Bug 1646794 - Add basic infrastructure for collecting data on the performance of individual build actions r=mhentges,froydnj

This, hopefully, begins to address an ongoing global problem where we have few, if any, insights into the performance of individual build tasks (compilations, calls into Python scripts, etc.) At most we have aggregated statistics about how long tiers last, combined with `sccache` aggregates across the entire build (which don't cover non-compilation tasks). This has a few implications:

1. It's impossible to identify bottlenecks, except by going out of your way to notice and reproduce them. e.g. no one, to my knowledge, was aware that `make_dafsa.py` was a bottleneck until someone happened to notice and report it in bug 1629337. We could have systems that automatically detect this sort of thing, or at least that make it easier to do so than by CTRL-C'ing in the middle of the build several times to try to reproduce the problem.

2. It's impossible to detect regressions, unless the regression is so pronounced and severe that it has an immediate impact on the overall build time and triggers build time alerts.

3. It's impossible to identify that you have *fixed* regressions, except by doing ad-hoc timing measurements by building individual `make` targets. This is error-prone and annoying.
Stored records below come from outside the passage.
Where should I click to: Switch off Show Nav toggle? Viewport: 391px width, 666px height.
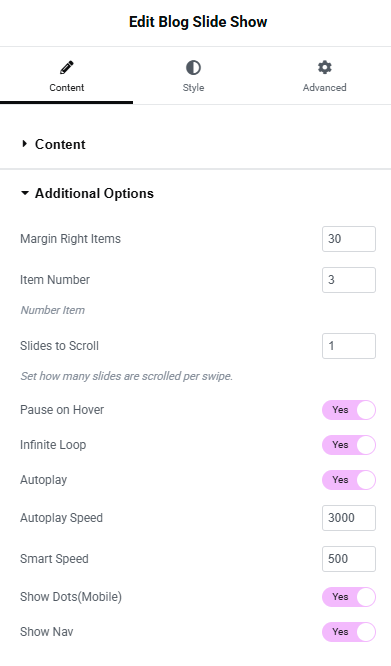tap(349, 632)
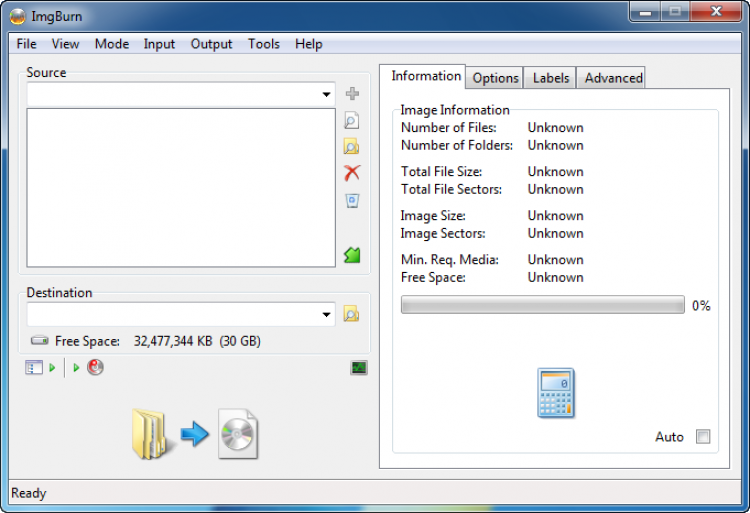Open the Tools menu
The width and height of the screenshot is (750, 513).
click(264, 44)

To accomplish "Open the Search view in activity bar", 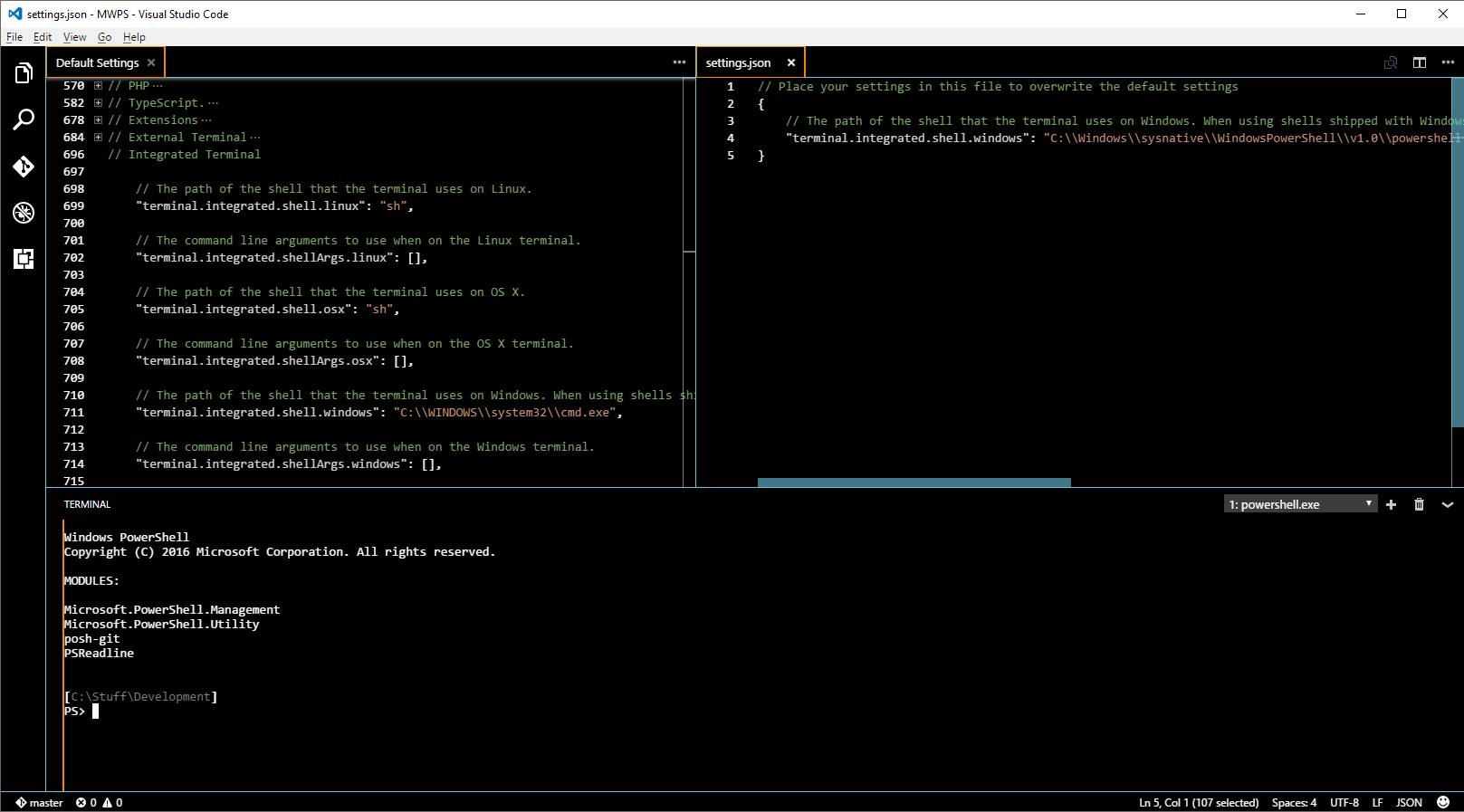I will (x=24, y=119).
Here we propose a low-friction system wherein individual build tasks log their build own perf info. For now, that's a write to `stdout` consisting of the string `BUILDTASK ` followed by a simple JSON object with a start time, end time, the `argv` of the task, and an additional `"context"` key (I anticipate this could be used to annotate the task with relevant per-task for later aggregation, for example: was this an `sccache` cache hit or not? For now, it's empty everywhere). The build controller then collects this data, validates it, and writes out the entire list of build tasks as a JSON file after the build has completed, similarly to what we already do with `build_resources.json`. We already parse some `make` output to do stuff like tracking when we switch tiers, so this isn't a huge architectural shift or anything.

In my opinion this "should" happen at the build system, or `make`, level, but `make` doesn't expose anything resembling this information to my knowledge, so this has to be implemented outside of `make`. One could implement something like this at the `sccache` level but that doesn't touch anything but C/C++/Rust compilation tasks; an ideal solution would support other generic build tasks. We could also fork `make` to add this feature ourselves, but for several reasons I don't think that's tractable. :)
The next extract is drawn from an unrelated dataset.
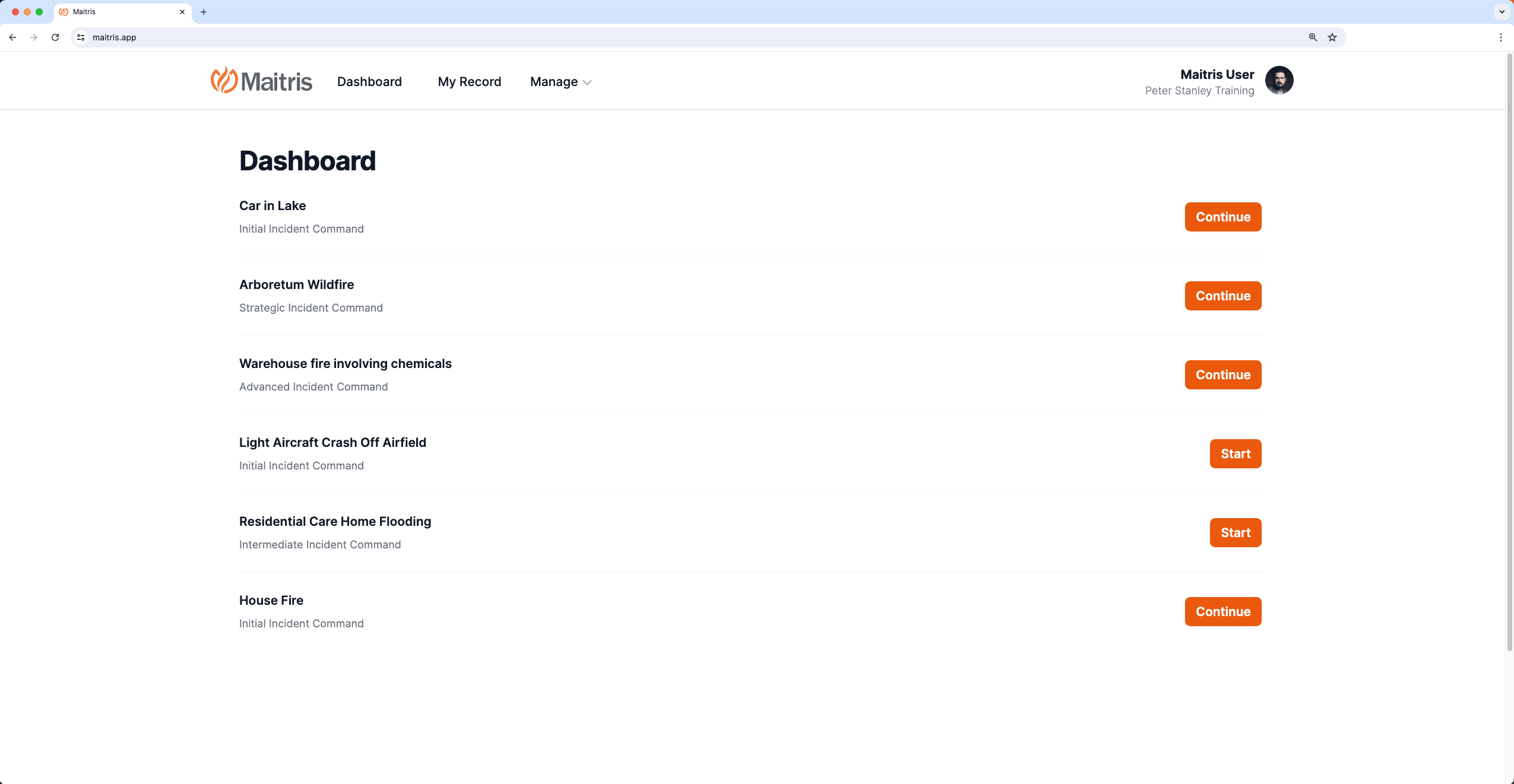Start Light Aircraft Crash Off Airfield

(x=1235, y=454)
Of course, this approach has downsides:

1. We depend on parsing the `stdout` of `make`, and processes can unfortunately sometimes trample on each other, leading to data loss for individual build tasks occasionally. This is a necessary limitation of the model to my knowledge, and I don't know that it can be fixed generally. In my testing, not much data tends to be lost usually.

2. Dumping arbitrary data to `stdout` isn't always possible or desirable. If you're not careful about it this can also result in noisier-than-necessary tasks, especially when those tasks are not invoked by a parent process that knows how to handle the special `BUILDTASK` lines.
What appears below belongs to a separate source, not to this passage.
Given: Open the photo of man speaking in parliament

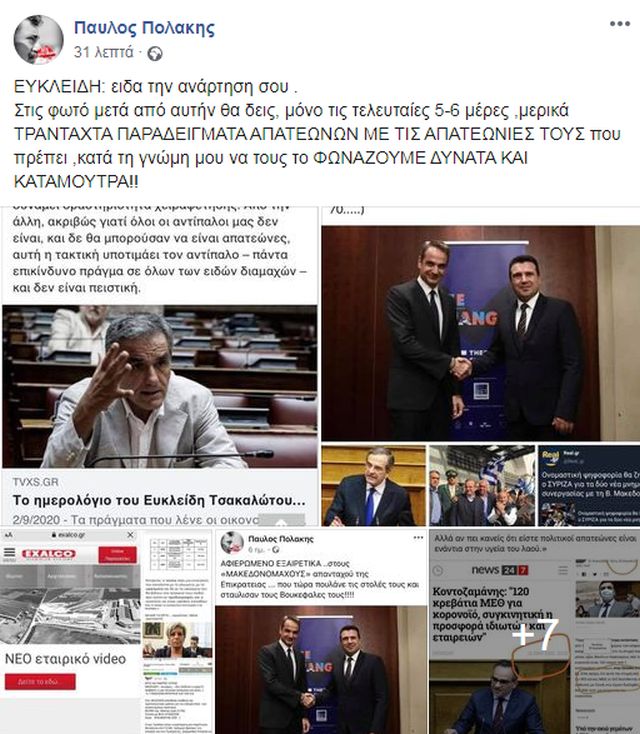Looking at the screenshot, I should tap(374, 485).
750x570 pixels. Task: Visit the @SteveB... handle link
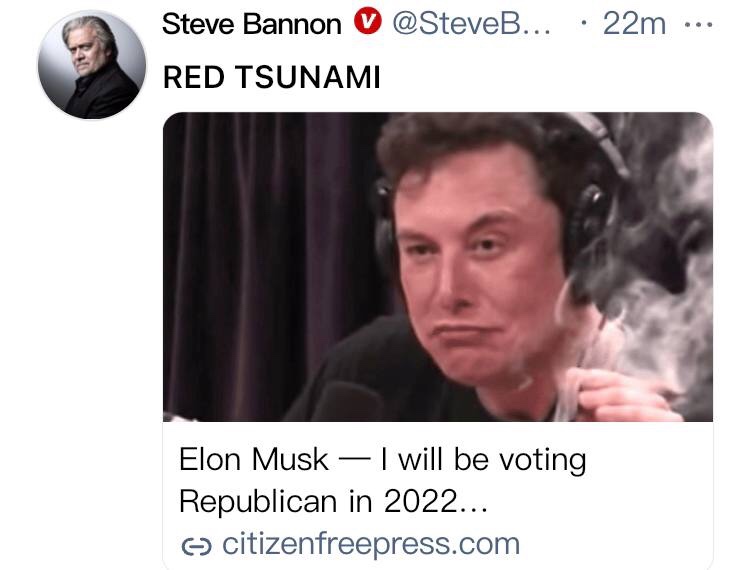pos(471,23)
3. This data is raw enough where aggregation is not completely trivial.

4. This functionality has to be added for any new kind of build task whose performance we'd like to track; it doesn't come "for free" due to not being able to be implemented at the build system level.

5. The data isn't awfully small due to the `argv`'s (at this point, not nearly big enough where we need to be concerned about it IMO, but maybe that will change in the future?)

One can imagine a couple other architectures that could avoid the first two problems, namely: 1) we could use a "real" database that would not dump info to `stdout` and wouldn't lose data, like `sqlite3`; or, 2) we could set up another server, similar to `sccache`, that collects this data from subprocesses and aggregates it, making sure not to lose any along the way. Both of these have enough overhead, in terms of engineering effort or actual impact on latency, where I dont know that they make any sense to even attempt implementing. The remaining continue to be real issues, however.

After this is landed there are a few ways forward. We can start uploading these files as build artifacts in CI to allow us to reason about performance impacts of changes in `central`. We can easily add this functionality to the `sccache` client to start tracking those builds as well. We already have a very simple visualization of build tier timing in `mach resource-usage`; we could join that data against the `BUILDTASK` data to produce a very clear visualization of build bottlenecks, i.e., "why is the `export` tier taking so long", etc.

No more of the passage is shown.